AIM OF THE TASK – Return the material below line for line, with every character unchanged.
## start DATA EXCERPTS
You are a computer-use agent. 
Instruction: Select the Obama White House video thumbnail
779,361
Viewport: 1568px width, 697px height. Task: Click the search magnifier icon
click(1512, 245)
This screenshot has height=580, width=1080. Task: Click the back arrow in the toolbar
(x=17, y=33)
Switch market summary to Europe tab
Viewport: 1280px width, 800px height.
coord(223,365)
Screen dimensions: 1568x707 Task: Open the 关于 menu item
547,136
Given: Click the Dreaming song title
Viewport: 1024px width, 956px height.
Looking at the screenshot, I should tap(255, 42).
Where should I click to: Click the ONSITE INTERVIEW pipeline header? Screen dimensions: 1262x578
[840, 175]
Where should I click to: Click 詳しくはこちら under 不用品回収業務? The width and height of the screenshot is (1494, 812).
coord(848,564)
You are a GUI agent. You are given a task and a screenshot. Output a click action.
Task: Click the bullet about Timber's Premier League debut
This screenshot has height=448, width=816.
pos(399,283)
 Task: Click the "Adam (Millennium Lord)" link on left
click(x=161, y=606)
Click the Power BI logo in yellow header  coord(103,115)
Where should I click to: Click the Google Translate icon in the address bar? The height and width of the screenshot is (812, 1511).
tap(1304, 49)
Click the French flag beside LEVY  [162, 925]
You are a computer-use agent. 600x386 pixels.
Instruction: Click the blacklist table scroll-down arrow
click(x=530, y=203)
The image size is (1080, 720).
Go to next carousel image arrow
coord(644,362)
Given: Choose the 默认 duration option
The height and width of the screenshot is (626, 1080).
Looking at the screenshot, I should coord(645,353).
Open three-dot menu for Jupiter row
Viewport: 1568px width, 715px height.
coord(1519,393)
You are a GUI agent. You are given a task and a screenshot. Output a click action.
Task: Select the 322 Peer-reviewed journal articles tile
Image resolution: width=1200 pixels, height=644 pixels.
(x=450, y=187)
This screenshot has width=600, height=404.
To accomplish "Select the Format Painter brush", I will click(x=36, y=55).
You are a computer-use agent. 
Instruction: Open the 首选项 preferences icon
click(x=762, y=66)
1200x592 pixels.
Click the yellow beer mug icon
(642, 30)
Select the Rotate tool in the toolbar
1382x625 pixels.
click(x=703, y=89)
## end DATA EXCERPTS
RESULT OF THE EXERCISE –
You are a computer-use agent. 
Instruction: Select the Obama White House video thumbnail
779,361
Viewport: 1568px width, 697px height. Task: Click the search magnifier icon
click(1512, 245)
This screenshot has height=580, width=1080. Task: Click the back arrow in the toolbar
(x=17, y=33)
Switch market summary to Europe tab
Viewport: 1280px width, 800px height.
coord(223,365)
Screen dimensions: 1568x707 Task: Open the 关于 menu item
547,136
Given: Click the Dreaming song title
Viewport: 1024px width, 956px height.
Looking at the screenshot, I should tap(255, 42).
Where should I click to: Click the ONSITE INTERVIEW pipeline header? Screen dimensions: 1262x578
[840, 175]
Where should I click to: Click 詳しくはこちら under 不用品回収業務? The width and height of the screenshot is (1494, 812).
coord(848,564)
You are a GUI agent. You are given a task and a screenshot. Output a click action.
Task: Click the bullet about Timber's Premier League debut
This screenshot has height=448, width=816.
pos(399,283)
 Task: Click the "Adam (Millennium Lord)" link on left
click(x=161, y=606)
Click the Power BI logo in yellow header  coord(103,115)
Where should I click to: Click the Google Translate icon in the address bar? The height and width of the screenshot is (812, 1511).
tap(1304, 49)
Click the French flag beside LEVY  [162, 925]
You are a computer-use agent. 600x386 pixels.
Instruction: Click the blacklist table scroll-down arrow
click(x=530, y=203)
The image size is (1080, 720).
Go to next carousel image arrow
coord(644,362)
Given: Choose the 默认 duration option
The height and width of the screenshot is (626, 1080).
Looking at the screenshot, I should coord(645,353).
Open three-dot menu for Jupiter row
Viewport: 1568px width, 715px height.
coord(1519,393)
You are a GUI agent. You are given a task and a screenshot. Output a click action.
Task: Select the 322 Peer-reviewed journal articles tile
Image resolution: width=1200 pixels, height=644 pixels.
(x=450, y=187)
This screenshot has width=600, height=404.
To accomplish "Select the Format Painter brush", I will click(x=36, y=55).
You are a computer-use agent. 
Instruction: Open the 首选项 preferences icon
click(x=762, y=66)
1200x592 pixels.
Click the yellow beer mug icon
(642, 30)
Select the Rotate tool in the toolbar
1382x625 pixels.
click(x=703, y=89)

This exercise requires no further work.